- Genre: Romance, Christmas
- Written by: Michael Murray
- Directed by: Megan Follows
- Starring: Alexandra Breckenridge Jamie Spilchuk
- Country of origin: United States
- Original language: English

Production
- Producer: Danielle Von Zerneck

Original release
- Network: Lifetime
- Release: 2018

= Christmas Around the Corner =

Christmas Around the Corner is a 2018 Lifetime Christmas television movie starring Alexandra Breckenridge and Jamie Spilchuk.

==Plot==
Claire, a venture capitalist from New York City, travels to a small Vermont town for the holidays to revitalize the Fortenbury Bookstore. The bookstore's owner, Andrew, initially clashes with Claire over the improvements yet they soon begin a budding romance.

==Cast==
- Alexandra Breckenridge as Claire
- Jamie Spilchuk as Andrew
- Jane Alexander as Mrs.

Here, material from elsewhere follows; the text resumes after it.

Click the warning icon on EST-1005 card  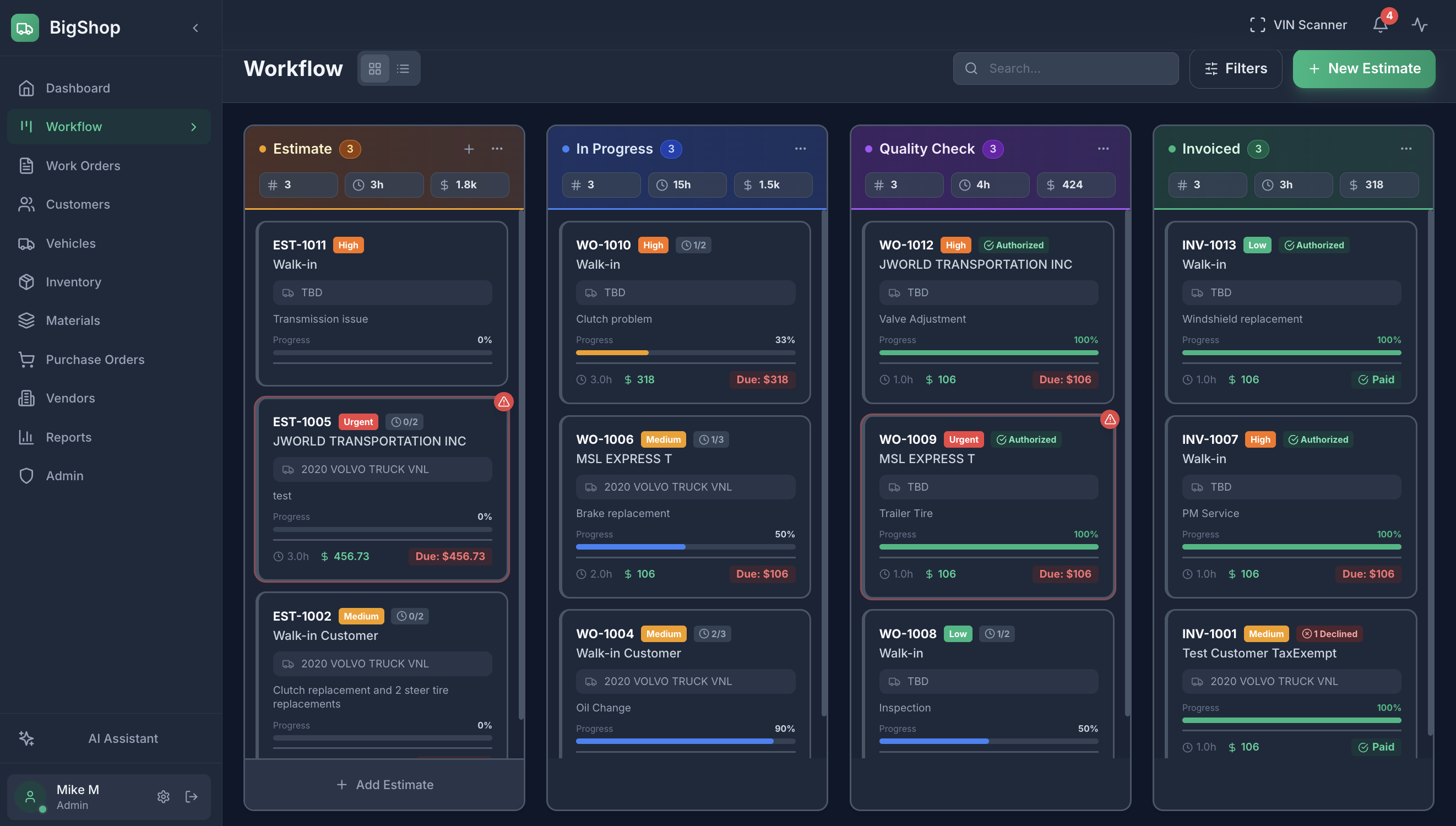[x=504, y=401]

Tumilty
- Tara Spencer-Nairn as Suzanne
- Maya Harris-Harb as Alicia Soto
- Paulyne Wei as Barb Nadler

==Critical reception==
J!-Ent, "An entertaining holiday film. "Christmas Around the Corner" is a holiday film with positive vibes and worth checking out!"

Lifetime Uncorked, a wine themed Lifetime review website, awarded the film three Christmas trees and three glasses of wine required.